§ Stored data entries
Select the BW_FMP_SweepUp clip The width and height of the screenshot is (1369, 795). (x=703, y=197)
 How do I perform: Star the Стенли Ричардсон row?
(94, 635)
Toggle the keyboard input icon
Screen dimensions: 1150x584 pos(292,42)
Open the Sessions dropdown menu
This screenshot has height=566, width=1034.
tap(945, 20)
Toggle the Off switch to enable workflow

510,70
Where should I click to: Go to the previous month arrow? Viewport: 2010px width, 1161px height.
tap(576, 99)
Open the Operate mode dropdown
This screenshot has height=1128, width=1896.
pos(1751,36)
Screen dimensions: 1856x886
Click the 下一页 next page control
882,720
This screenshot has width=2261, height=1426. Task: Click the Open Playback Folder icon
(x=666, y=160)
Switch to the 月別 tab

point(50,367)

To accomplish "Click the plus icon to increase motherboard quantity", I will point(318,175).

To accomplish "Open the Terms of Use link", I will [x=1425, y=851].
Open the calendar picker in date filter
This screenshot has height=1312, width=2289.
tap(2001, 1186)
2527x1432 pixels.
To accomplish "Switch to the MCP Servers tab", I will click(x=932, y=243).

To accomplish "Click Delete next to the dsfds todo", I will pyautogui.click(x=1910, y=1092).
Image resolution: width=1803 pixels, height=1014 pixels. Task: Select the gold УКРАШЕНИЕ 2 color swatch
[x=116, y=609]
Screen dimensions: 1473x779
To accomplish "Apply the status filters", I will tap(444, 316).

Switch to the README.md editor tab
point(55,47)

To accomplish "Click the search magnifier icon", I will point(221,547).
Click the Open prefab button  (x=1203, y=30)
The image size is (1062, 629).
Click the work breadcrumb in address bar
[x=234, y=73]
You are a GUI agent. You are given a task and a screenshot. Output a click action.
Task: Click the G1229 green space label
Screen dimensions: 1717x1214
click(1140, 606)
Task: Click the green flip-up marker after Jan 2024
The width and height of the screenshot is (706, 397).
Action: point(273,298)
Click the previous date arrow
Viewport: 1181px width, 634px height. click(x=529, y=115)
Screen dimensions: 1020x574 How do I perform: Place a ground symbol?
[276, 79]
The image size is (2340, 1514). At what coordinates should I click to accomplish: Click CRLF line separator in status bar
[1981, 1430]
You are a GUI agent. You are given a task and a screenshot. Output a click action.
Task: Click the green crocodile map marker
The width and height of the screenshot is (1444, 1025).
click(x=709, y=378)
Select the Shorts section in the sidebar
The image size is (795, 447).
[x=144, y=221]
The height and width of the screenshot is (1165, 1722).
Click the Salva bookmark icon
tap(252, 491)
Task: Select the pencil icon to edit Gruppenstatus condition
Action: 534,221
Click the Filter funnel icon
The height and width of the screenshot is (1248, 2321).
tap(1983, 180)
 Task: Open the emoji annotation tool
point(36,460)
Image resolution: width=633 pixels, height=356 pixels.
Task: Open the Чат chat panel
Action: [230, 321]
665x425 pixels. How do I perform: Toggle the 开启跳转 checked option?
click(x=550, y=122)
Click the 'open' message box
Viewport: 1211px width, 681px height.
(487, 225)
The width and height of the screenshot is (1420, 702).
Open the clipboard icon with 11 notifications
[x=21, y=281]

§ INSTRUCTIONS FOR THE TASK
All lines above from the one holding "Task: Click the G1229 green space label" to the one holding "The width and height of the screenshot is (1420, 702).", inclusive, are to be copied exactly; no other line is wanted.

§ TASK RESPONSE
Task: Click the G1229 green space label
Screen dimensions: 1717x1214
click(1140, 606)
Task: Click the green flip-up marker after Jan 2024
The width and height of the screenshot is (706, 397).
Action: point(273,298)
Click the previous date arrow
Viewport: 1181px width, 634px height. click(x=529, y=115)
Screen dimensions: 1020x574 How do I perform: Place a ground symbol?
[276, 79]
The image size is (2340, 1514). At what coordinates should I click to accomplish: Click CRLF line separator in status bar
[1981, 1430]
You are a GUI agent. You are given a task and a screenshot. Output a click action.
Task: Click the green crocodile map marker
The width and height of the screenshot is (1444, 1025).
click(x=709, y=378)
Select the Shorts section in the sidebar
The image size is (795, 447).
[x=144, y=221]
The height and width of the screenshot is (1165, 1722).
Click the Salva bookmark icon
tap(252, 491)
Task: Select the pencil icon to edit Gruppenstatus condition
Action: 534,221
Click the Filter funnel icon
The height and width of the screenshot is (1248, 2321).
tap(1983, 180)
 Task: Open the emoji annotation tool
point(36,460)
Image resolution: width=633 pixels, height=356 pixels.
Task: Open the Чат chat panel
Action: [230, 321]
665x425 pixels. How do I perform: Toggle the 开启跳转 checked option?
click(x=550, y=122)
Click the 'open' message box
Viewport: 1211px width, 681px height.
(487, 225)
The width and height of the screenshot is (1420, 702).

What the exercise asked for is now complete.